Con casi cuatro meses de retraso, este sábado los lorenistas arroparán a su líder, la mandataria Lorena Cuéllar Cisneros, quien seguramente aprovechará para hacer un balance y presumir las obras y acciones de su administración.

La gobernadora de Tlaxcala siente que ha cumplido y que ha hecho un buen trabajo, lo cual será avalado por su estructura que se volcará en porras y alabanzas que muy probable cocharán con ciertos reclamos, críticas y señalamientos de ciudadanos y opositores que no están contentos con el actual gobierno.
El mensaje político de Lorena Cuéllar será importante, porque no sólo podría dar señales para que los lorenistas lleven a cabo la cargada con el aspirante o la aspirante a sucederla y darle continuidad a su grupo, sino para establecer la ruta que seguirán para evitar que la designación del candidato o la candidata de Morena al gobierno caiga en alguien ajeno a su círculo de influencia.
Los lorenistas deberán demostrar su capacidad de movilización y llenar hasta el tope la plaza de toros de Apizaco. Será su última oportunidad de dejar en claro que son la estructura que funciona, que lleva votos y que ha sido leal.
Los tlaxcaltecas tendrán la oportunidad de evidenciar que los funcionarios foráneos encabezados por el morelense secretario de Gobierno, Luis Antonio Ramírez Hernández, son buenos para cobrar, pero no para operar y y dar resultados.
Solo para que tenga un dato, cuentan que en la administración estatal hay entre 340 y 400 funcionarios foráneos, mismos que cobran de jefes de Departamento para arriba, situación que evidencia que han sido más que consentidos por encima de los lorenistas.
Son cuatro años y casi dos meses de trabajo y resultados que ha logrado y obtenido el gobierno de Lorena Cuéllar.
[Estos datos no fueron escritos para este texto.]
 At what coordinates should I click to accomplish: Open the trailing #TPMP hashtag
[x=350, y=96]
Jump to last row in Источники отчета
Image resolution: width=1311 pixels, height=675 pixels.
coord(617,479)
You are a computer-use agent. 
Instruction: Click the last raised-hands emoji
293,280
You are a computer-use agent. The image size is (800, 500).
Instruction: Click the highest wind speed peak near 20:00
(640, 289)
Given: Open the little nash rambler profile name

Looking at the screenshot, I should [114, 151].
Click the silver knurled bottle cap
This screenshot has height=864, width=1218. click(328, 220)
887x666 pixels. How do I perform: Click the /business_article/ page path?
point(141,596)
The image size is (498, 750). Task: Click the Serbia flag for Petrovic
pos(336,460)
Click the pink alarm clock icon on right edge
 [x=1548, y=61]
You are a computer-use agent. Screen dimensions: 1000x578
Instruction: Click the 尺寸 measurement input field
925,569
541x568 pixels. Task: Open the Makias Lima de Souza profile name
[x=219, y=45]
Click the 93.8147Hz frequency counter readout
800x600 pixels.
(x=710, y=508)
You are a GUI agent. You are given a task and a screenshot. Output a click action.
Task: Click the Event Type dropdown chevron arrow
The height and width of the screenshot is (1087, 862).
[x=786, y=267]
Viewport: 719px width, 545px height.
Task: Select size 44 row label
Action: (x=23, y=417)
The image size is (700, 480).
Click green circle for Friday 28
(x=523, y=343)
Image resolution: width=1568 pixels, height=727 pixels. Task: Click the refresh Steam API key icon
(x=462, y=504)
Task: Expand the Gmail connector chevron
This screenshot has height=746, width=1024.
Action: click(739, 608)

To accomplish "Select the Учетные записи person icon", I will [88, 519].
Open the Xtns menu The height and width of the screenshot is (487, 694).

Negar que no se han tenido avances sería mentir, pero tampoco se puede ocultar que sigue habiendo problemas, que hay rezagos y que el estilo adoptado por la mandataria no gustó a muchos.
Muchos esperaban que Cuéllar Cisneros no solo llegara a la recta final de su administración con el poder y control que ostenta y que ninguno de sus antecesores logró, sin embargo algo le falló porque la mayoría de los ciudadanos y las ciudadanas no aprueban su gobierno.
Y me queda claro que algo o alguien se equivocó porque siete de cada diez tlaxcaltecas avalan la administración de la presidenta Claudia Sheinbaum Pardo y porque casi seis de cada diez ciudadanos con credencial para votar quiere que Morena siga gobernando Tlaxcala.
La celebración de cuatro años de la llegada al poder en la entidad de Morena con Lorena Cuéllar tendrá su toque de nostalgia, pues la cuenta regresiva para entregar el mando ya comenzó y es la hora que no existe certeza de que una de las corcholatas lorenistas tiene asegurada su nominación para darle continuidad al actual grupo.
Cada vez quedan menos oportunidades para festejar y celebrar. Concluyó la conmemoración de los 500 años de la Fundación de la Ciudad de Tlaxcala y ésta pasó sin pena ni gloria.
El sábado será la fiesta lorenistas para después celebrar el arranque de la penúltima feria de Tlaxacala que organizará la actual administración y finalmente en diciembre será llevará el cuarto informe de gobierno.
A partir del 2026 la atención estará centrada en la designación del candidato o la candidata al gobierno de Tlaxcala, de ahí que la mandataria Cuéllar irá perdiendo interés de sus colaboradores y poder porque seguramente se conocerá quién será su sucesor o sucesora a mediados del siguiente año.
Lo anterior es una realidad que nadie podrá evitar.